Collected data:

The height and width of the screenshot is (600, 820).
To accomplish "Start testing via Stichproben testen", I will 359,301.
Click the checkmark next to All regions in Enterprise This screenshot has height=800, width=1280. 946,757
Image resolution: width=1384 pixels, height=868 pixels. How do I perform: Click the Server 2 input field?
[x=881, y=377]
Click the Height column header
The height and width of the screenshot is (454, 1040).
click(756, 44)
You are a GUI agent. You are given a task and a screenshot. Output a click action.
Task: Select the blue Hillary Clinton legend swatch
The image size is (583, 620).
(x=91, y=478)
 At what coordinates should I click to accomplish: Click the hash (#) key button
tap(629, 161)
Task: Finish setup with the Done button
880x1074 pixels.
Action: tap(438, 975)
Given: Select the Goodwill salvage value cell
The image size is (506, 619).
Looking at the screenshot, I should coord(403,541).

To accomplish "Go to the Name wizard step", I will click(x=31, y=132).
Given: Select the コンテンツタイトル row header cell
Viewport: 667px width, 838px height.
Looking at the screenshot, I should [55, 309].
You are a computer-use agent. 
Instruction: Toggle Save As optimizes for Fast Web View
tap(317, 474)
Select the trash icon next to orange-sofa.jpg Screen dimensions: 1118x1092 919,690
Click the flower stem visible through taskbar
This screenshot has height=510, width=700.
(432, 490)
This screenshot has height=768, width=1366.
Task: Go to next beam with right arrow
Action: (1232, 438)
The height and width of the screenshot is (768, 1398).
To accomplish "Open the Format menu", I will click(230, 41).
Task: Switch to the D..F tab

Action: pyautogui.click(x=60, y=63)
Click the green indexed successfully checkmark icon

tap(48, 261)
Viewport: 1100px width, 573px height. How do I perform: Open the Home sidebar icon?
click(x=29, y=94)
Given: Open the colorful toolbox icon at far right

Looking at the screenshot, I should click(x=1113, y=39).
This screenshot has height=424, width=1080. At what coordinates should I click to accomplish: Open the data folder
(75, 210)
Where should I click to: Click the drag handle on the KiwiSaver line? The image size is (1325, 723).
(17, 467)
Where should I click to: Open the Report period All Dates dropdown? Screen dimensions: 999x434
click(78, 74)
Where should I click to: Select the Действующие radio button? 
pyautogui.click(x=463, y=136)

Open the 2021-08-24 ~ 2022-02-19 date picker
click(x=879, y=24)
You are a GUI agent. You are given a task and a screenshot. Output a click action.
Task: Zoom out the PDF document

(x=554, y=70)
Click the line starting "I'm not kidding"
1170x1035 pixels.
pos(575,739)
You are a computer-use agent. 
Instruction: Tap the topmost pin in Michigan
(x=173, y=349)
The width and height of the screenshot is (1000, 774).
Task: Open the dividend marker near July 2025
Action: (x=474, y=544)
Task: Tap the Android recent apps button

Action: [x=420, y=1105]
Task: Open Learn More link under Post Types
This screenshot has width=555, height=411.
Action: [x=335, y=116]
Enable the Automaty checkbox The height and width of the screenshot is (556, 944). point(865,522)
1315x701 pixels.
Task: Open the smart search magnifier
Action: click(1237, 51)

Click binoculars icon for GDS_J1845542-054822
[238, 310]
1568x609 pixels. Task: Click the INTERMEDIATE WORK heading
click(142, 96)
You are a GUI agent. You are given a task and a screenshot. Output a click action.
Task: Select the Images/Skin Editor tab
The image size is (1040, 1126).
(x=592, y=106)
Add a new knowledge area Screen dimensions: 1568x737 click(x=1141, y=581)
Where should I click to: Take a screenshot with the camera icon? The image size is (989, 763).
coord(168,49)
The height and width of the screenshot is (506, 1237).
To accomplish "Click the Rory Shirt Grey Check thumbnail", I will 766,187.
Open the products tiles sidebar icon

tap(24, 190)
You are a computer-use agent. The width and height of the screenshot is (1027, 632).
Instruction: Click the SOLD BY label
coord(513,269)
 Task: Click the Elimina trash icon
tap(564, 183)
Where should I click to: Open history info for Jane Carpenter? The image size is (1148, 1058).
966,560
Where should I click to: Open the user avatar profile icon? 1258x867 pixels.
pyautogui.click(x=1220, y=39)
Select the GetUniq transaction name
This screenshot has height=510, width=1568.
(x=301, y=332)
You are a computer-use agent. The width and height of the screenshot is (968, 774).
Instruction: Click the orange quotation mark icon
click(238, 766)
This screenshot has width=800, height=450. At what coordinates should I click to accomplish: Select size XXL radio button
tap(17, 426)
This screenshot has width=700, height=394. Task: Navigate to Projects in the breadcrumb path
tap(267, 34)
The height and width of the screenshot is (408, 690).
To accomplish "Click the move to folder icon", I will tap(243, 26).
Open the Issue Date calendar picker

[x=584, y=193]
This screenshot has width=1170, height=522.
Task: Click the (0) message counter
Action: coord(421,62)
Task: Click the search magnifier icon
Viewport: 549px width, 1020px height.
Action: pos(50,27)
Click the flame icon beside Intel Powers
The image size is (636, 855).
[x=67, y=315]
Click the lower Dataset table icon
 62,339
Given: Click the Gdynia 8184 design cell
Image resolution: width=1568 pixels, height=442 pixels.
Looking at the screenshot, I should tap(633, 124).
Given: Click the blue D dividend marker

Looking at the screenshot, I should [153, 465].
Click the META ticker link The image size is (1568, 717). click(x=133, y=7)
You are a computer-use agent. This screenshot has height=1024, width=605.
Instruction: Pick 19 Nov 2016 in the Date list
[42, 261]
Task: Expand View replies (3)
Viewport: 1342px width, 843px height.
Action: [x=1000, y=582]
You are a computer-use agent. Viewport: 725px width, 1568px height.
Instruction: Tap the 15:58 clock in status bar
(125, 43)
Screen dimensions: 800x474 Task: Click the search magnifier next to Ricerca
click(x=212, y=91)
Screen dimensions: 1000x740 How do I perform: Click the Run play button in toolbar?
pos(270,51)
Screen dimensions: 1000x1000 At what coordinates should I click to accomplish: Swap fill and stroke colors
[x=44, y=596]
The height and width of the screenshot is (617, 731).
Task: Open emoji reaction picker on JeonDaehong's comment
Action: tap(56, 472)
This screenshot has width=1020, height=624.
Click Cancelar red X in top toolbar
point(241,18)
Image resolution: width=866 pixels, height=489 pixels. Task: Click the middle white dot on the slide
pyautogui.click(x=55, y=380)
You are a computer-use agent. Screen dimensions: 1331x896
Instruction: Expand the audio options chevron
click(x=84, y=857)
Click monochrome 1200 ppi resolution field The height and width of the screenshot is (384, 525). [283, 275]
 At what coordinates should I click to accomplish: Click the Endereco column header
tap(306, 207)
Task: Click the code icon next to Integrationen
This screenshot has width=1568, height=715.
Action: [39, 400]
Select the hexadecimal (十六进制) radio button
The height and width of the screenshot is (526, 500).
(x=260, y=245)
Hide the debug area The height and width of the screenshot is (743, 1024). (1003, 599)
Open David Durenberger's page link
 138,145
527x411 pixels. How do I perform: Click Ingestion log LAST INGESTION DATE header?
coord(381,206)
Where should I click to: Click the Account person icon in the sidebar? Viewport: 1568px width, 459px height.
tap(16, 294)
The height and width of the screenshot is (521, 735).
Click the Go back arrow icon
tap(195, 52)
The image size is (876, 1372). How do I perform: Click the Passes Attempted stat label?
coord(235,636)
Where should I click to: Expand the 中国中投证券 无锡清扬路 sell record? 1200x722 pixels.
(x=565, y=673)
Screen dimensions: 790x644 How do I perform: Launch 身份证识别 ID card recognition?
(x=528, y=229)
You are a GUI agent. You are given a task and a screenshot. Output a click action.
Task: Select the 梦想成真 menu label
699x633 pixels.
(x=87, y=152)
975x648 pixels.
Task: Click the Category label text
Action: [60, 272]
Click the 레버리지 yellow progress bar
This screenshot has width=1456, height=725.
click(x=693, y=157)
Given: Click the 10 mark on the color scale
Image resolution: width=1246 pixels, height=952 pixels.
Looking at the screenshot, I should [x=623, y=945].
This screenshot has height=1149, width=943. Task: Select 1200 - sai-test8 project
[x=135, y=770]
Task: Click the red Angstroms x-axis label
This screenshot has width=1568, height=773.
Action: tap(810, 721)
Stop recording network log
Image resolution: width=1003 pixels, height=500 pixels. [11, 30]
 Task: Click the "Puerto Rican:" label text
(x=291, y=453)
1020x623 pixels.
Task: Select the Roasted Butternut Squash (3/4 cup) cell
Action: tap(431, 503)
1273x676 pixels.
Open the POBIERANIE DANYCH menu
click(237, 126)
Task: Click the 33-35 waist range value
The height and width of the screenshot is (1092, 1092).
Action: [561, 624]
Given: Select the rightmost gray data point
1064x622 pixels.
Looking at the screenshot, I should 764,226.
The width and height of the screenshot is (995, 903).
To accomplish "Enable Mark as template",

WHAT NEEDS TO BE DONE ->
Which lines of the records contain "computer"? Show each of them.

FINISHED EXERCISE ->
You are a computer-use agent. 
You are a computer-use agent. 
You are a computer-use agent. The width and height of the screenshot is (1027, 632).
You are a computer-use agent. The width and height of the screenshot is (968, 774).
You are a computer-use agent. This screenshot has height=1024, width=605.
You are a computer-use agent. Viewport: 725px width, 1568px height.
You are a computer-use agent. Screen dimensions: 1331x896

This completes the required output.